Within a few weeks, Bout was flying to Thailand to meet with the agents’ undercover informants in a posh hotel conference room. After Bout finalized a deal for guns, grenades, mortars and surface-to-air missiles that he knew would be used against Americans stationed in Colombia, authorities pounced.
Bout was arrested in March 2008 on federal charges, and he was eventually extradited to face trial in a federal courtroom in New York. Convicted in 2011 of four charges, including conspiring to kill Americans and providing material support to a designated terrorist organization, the Russian was sentenced in April to 25 years in prison.
For leading the international investigation, Milione is one of four finalists in the Justice and Law Enforcement category of the Samuel J. Heyman Service to America Medal for outstanding public service by federal employees.

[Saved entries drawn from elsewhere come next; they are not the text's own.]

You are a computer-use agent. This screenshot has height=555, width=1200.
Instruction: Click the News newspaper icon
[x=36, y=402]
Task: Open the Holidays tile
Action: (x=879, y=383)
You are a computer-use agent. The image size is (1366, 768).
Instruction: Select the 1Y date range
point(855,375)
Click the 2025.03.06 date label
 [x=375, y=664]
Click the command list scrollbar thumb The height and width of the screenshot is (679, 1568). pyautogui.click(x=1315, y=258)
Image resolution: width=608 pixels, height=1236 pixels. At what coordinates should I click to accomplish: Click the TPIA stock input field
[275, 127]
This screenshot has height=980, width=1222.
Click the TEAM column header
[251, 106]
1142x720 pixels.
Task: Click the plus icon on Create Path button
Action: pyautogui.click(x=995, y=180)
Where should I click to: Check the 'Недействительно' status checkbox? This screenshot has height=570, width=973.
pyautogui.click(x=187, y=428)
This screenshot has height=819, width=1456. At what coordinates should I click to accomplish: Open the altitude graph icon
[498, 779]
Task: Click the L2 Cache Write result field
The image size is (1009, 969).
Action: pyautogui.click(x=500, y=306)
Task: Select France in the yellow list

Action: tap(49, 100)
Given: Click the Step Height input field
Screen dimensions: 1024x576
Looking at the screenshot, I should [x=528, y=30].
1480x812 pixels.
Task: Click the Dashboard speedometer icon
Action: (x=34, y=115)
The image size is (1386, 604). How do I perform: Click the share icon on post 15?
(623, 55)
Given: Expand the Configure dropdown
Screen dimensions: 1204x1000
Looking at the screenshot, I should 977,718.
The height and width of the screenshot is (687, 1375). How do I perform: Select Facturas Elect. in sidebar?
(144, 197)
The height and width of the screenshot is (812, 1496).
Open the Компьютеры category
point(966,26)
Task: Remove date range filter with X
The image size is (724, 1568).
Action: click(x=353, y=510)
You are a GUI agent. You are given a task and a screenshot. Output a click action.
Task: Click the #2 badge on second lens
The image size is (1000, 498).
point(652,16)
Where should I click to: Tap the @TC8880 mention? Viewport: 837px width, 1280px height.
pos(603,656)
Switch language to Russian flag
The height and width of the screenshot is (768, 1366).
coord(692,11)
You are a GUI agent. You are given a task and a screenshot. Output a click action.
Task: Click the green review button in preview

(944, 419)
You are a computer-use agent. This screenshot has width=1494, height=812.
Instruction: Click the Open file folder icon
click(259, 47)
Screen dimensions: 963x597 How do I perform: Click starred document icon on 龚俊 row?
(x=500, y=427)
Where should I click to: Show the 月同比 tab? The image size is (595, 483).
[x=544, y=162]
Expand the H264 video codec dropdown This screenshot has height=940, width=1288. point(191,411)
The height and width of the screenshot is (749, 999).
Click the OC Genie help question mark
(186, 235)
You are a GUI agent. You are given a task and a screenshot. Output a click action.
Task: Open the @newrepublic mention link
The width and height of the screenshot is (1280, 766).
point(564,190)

Nine of 33 total finalists will be awarded medals next Thursday.
Milione is quick to point out that the operation was a team effort involving two lead agents, William “Wim” Brown and Robert Zachariasiewicz; prosecutors in the U.S. Attorney’s Office for the Southern District of New York; as well as many other domestic and foreign law enforcement officials in countries stretching from Romania to Thailand.
The investigation would garner publicity across the globe, including stories in the New Yorker and on the TV news show “60 Minutes.”
“This is an international impact case,” said DEA agent Derek Maltz, who leads the agency’s Special Operations Division and supervises Milione. “You have one of the largest arms traffickers in the world moving weapons to extremists in different countries. He has been doing this for years. Books have been written and movies have been made about this man. . . . These guys did a phenomenal job to capture him and prosecute him.”
That Milione was the one who spearheaded the investigation would surprise those who knew him in the late 1980s. That was when the future agent was trying to make it big as an actor onstage and in television in New York. But after seven years of landing parts off-Broadway and in soap operas, Milione decided to pursue another lifelong dream: joining the DEA.
Milione — the son of a well-known conservative scholar, the late E. Victor Milione — grew up outside of Philadelphia listening to a relative who worked as a DEA agent tell stories about his job. He decided it would be a fun and challenging career. He obtained a law degree from Rutgers School of Law in Camden to help his chances of getting hired.
He became an agent in 1997 and was assigned to the DEA’s New York office, where he discovered the job was not all flash.
“There was lots of waiting,” he said, “on stakeouts and listening to wiretaps. Lots of work to build the complex cases. It wasn’t just rushing out to arrest guys and working undercover.”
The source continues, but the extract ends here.